OMHA pilots ALJ workaround
BALTIMORE – A new pilot program seeks to settle appeals that are stuck at the administrative law judge (ALJ) level, but is CMS ready to negotiate?
“I have clients consistently ask me if they can get into a settlement discussion at the very beginning,” said Stephanie Greene, chief consulting officer & general counsel for Acu-Serve. “This is our first opportunity to make CMS come to the table.”
The Office of Medicare Hearings and Appeals (OMHA) launched the pilot to alleviate a massive backlog at the ALJ level. The pilot brings the provider and CMS together with an OMHA employee acting as a facilitator to try and work out a settlement.
The path to settlement won’t be easy, stakeholders say. First of all, the criteria for qualifying for the pilot are strict. Providers must have a minimum of 20 claims or $10,000 stuck at the ALJ level; they must appeal all claims for the same service; and they must have filed the claims, which can’t be already assigned to a judge, in 2013.

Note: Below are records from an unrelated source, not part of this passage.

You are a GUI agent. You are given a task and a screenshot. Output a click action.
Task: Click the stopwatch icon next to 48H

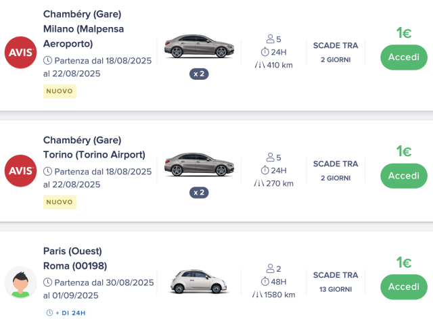click(x=265, y=281)
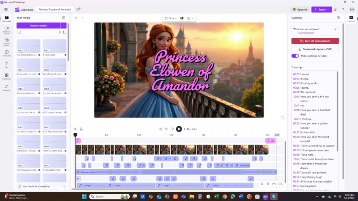Switch to the Captions tab
This screenshot has width=358, height=201.
click(351, 19)
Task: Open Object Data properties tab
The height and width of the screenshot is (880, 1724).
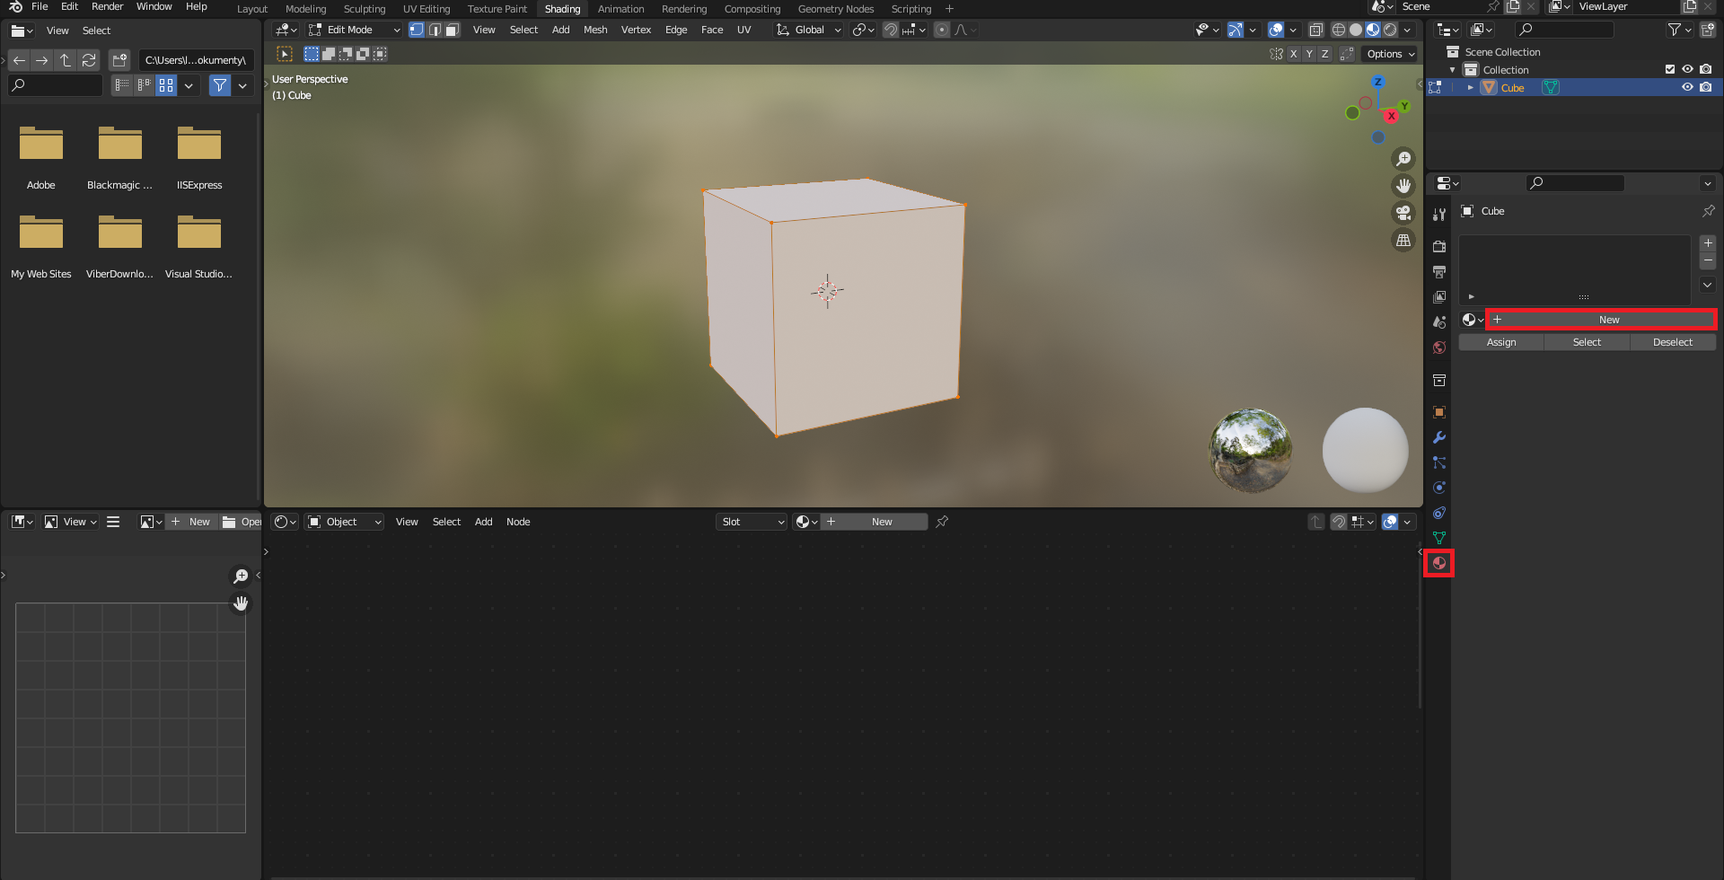Action: point(1438,538)
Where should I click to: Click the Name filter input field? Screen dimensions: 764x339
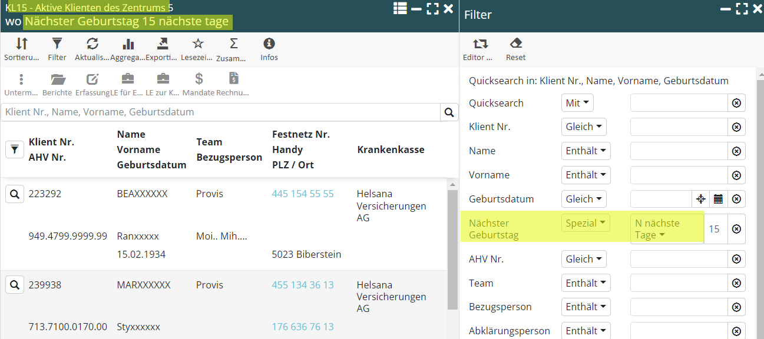click(679, 151)
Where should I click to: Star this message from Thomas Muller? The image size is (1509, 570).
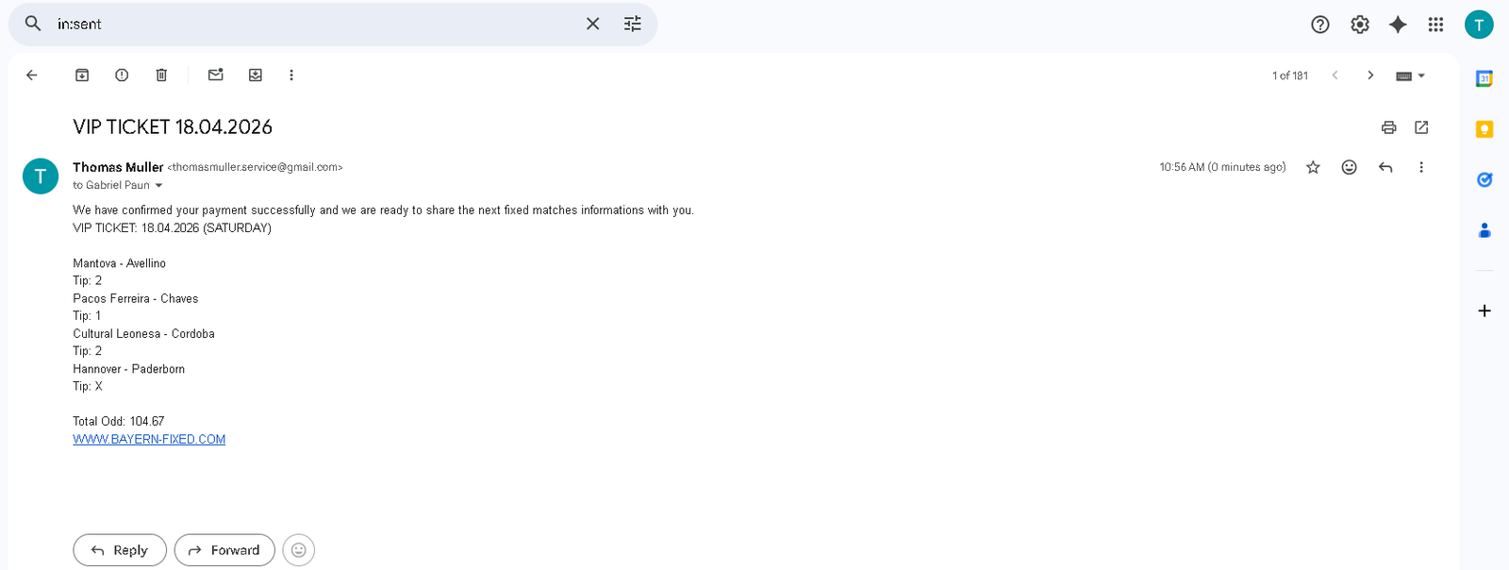(1313, 167)
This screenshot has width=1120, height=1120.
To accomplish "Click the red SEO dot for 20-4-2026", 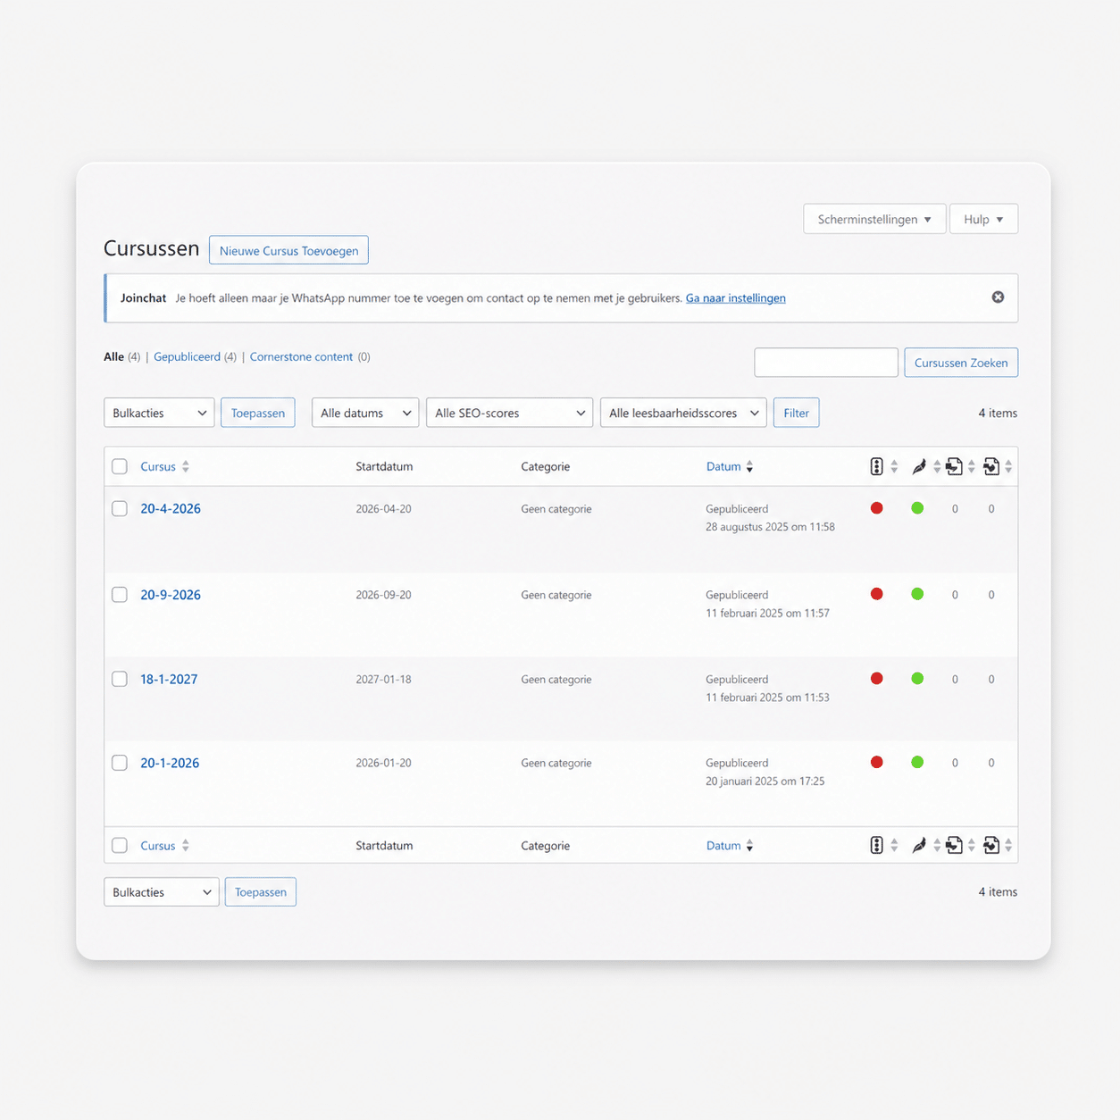I will click(x=877, y=508).
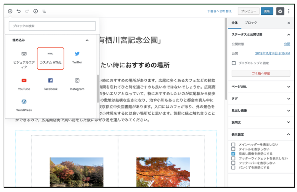297x192 pixels.
Task: Expand the タグ panel
Action: tap(261, 99)
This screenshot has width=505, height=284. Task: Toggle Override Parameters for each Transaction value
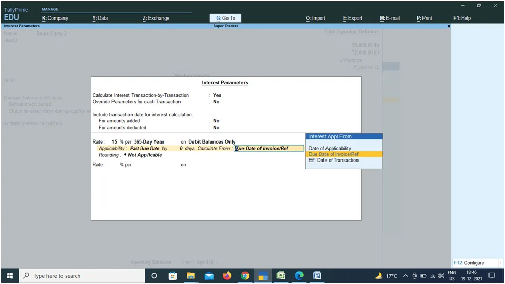tap(216, 102)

“I think from a DME perspective, that’s going to be a challenge,” said Kim Brummett, senior director of regulatory affairs for AAHomecare.
Secondly, the process will likely put the burden of proof on providers, stakeholders say. The OMHA facilitator won’t make official determinations on the merits of the claims, but “may help the appellant and CMS see the relative strengths and weaknesses of their positions,” according to a fact sheet on the program.
“The government has policies that must be followed,” said Wayne van Halem, president of The van Halem Group. “The ALJ, on the other hand, isn’t particularly bound by the policy, so there’s reason in the equation.”
CMS is not required to settle claims and both sides have the discretion to reject offers. If no settlement is reached, the appealed claims will return to the ALJ to await a hearing—which could take years.
“The clients I’ve had who are interested in this don’t want to wait three years,” said Greene.